|Nutritional Guidelines (per serving)|
|Servings: 4 sandwiches (4 servings)|
|Amount per serving|
|% Daily Value*|
|Total Fat 19g||25%|
|Saturated Fat 11g||55%|
|Total Carbohydrate 8g||3%|
|Dietary Fiber 1g||2%|
|*The % Daily Value (DV) tells you how much a nutrient in a food serving contributes to a daily diet. 2,000 calories a day is used for general nutrition advice.|
A grilled cheese sandwich is an easy lunch for kids and adults, You can make it with vegan cheese if you are eating dairy-free or eliminating animal products.

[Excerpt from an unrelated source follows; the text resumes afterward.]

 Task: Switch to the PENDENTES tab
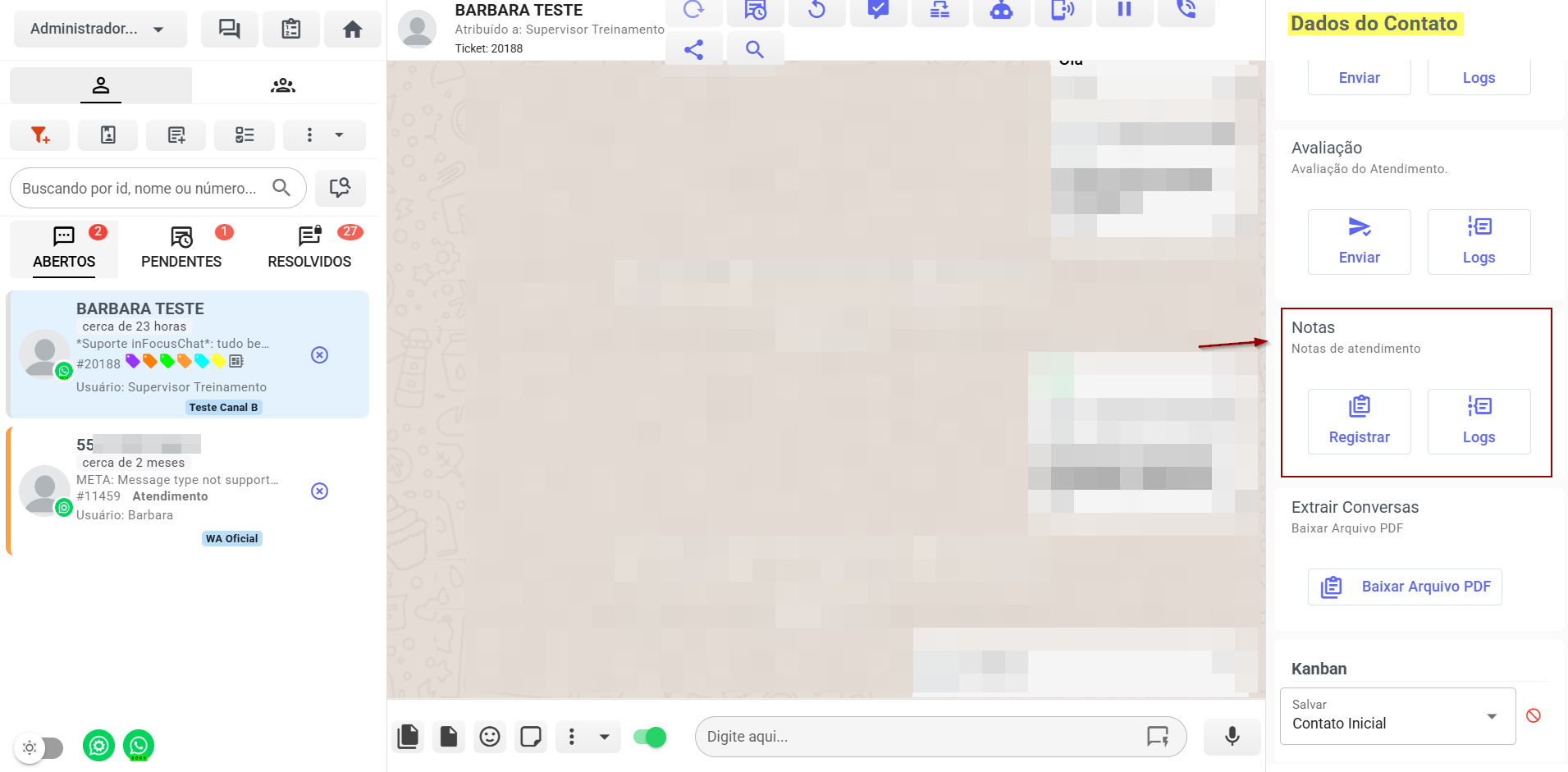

Making a delicious vegan grilled cheese is dependent on two things—the bread and the vegan cheese. Try a few different brands to find the ones you like best; three of my favorites are Follow Your Heart, Daiya, and Teese. With Daiya, you have a choice of their Daiya shreds or slices. Another choice that emulates American cheese slices is Earth Island American Style Slices.
Your choice of bread is also important for making a great vegan grilled cheese sandwich. You don't have to use sourdough, as in this recipe. A whole grain dairy-free bread will add even more texture. Whatever bread you choose, it should be about 1/2 inch thick in order to not dry out when grilled.

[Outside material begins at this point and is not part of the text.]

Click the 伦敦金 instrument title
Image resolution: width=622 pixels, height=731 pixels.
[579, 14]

This recipe uses olive oil for pan-frying. If you want a buttery flavor, try using a vegan butter instead.
- 8 ounces vegan cheese (of your choice, shredded or cut into thin slices)

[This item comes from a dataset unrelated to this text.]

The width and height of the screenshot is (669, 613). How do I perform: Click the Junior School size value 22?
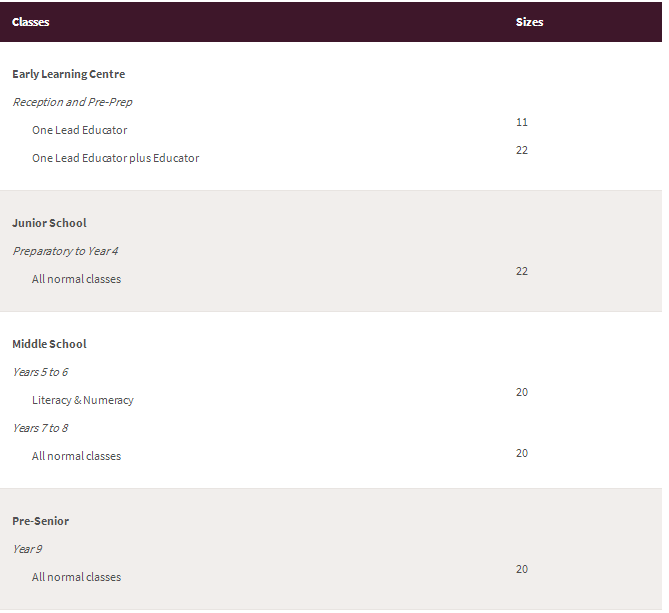pos(522,271)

- 8 slices dairy-free sourdough bread
- 2 teaspoons olive oil (for pan-frying)
Place about 2 ounces of dairy-free cheese, shredded or in strips, on top of four of the bread slices, then top with the remaining four and press the sandwiches together firmly.
Lightly oil a non-stick cooking pan with olive oil, then place it over medium-high heat and add the sandwiches.
Cook each sandwich until the dairy-free cheese is melted and the bread is golden brown on both sides, about 2 to 3 minutes per side. Serve warm.
This basic grilled cheese sandwich pairs well with a salad or a cup of vegan tomato soup, perfect for dipping. It's a satisfying comfort food lunch on a rainy day.
- Sliced tomatoes
- Vegan pesto or fresh basil leaves
- Tempeh bacon
- Fruit jam (fig, berry, apple, rhubarb, orange marmalade)
- Thinly sliced apple
- Onion slices or carmelized grilled onions
- Arugula, spinach, kale, or other greens
- Garlic aioli
- Jalapeno slices
- Olive tapenade
- Horseradish sauce (vegan)
- Cucumber slices
- Sweet or dill pickles or relish
- Roasted bell peppers (red, green, yellow, or a combination)
- Pickled peppers
- Grilled asparagus
- Canned artichoke hearts (chopped)
- Broccoli or cauliflower (steamed or roasted, finely chopped)
This recipe is suitable for dairy-free, egg-free, and vegan diets, but as with any recipe intended for persons with allergies or dietary restrictions, make sure to read all nutritional labels carefully. Search for any hidden dairy-derived ingredients (or other allergens, if these apply to you).